The Bisitun inscription was carved entirely in cuneiform, which was not a language but a means of writing using signs made up of combinations of strokes and arrows. The remarkable aspect of the inscription is that Darius invented a simplified form of cuneiform specifically for Old Persian, the formal language of his court that had never before been written down. He even boasted in the inscription that he distributed copies to each province of his empire, a statement that has been verified by duplicate versions found as far afield as Babylon and southern Egypt. That Darius chose to invent a form of cuneiform for writing down the Persian language was not a strange act, because for centuries cuneiform had been the universal writing system for international relations: diplomatic correspondence between the great civilizations of Mesopotamia, Asia Minor, Palestine, Syria and even Egypt (with its own hieroglyphic writing system) was all written in cuneiform on clay tablets.

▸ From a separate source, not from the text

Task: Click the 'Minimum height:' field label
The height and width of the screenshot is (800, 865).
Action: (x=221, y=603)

Unlike Egyptian hieroglyphs, cuneiform was not a single system of writing representing just one language – it was used for numerous languages over 3,000 years and varied from language to language. Three languages were present in the Bisitun inscription – Old Persian, Elamite and Babylonian. Although it was the Babylonian that Rawlinson failed to copy on this occasion, at the risk of his life he had obtained the full Old Persian and Elamite texts: over 650 lines of cuneiform signs written in eight columns. He not only had the dedication and skill to copy the inscription, but he also possessed the linguistic abilities to tackle the decipherment, impelled by an unquenchable thirst for knowledge of history and ancient geography and a driving ambition to be first in anything he undertook.

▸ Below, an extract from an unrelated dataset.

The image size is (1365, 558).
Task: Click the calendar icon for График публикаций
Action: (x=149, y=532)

Having copied parts of the Old Persian inscription on previous occasions, Rawlinson had already made significant progress in the decipherment of that particular script and language and now knew what Darius had written at Bisitun. On his return to Baghdad, Rawlinson forged ahead with unravelling Babylonian, his ambition now further fuelled by competition from an increasing number of rivals. This was a critical time, because the mounds of Mesopotamia, once ancient cities, were just starting to be explored, with exciting discoveries of palaces filled with astonishing finds. Rawlinson was in a prime position to examine the cuneiform inscriptions covering the relief sculptures and colossal statues, as well as the thousands of cuneiform tablets that had belonged to the palace libraries.

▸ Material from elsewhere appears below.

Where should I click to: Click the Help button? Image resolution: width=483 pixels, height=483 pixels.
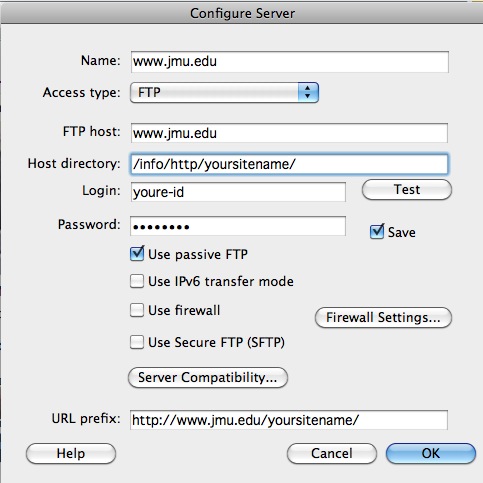[x=71, y=453]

Following in Rawlinson’s footsteps, other cuneiform scripts have since been successfully deciphered, and it is now known that cuneiform was used within an area of at least 600,000 square miles for writing documents as diverse as diplomatic correspondence, accounts, mathematics, legal contracts, astronomy and astrology, as well as history, medicine, magic and religion, epic stories and political propaganda. The decipherment of cuneiform literally revealed a completely undiscovered and unsuspected dimension of the ancient world, not only betraying the long-forgotten secrets of cities like Babylon, Nineveh and Nimrud, but other civilizations whose very names had been lost long ago.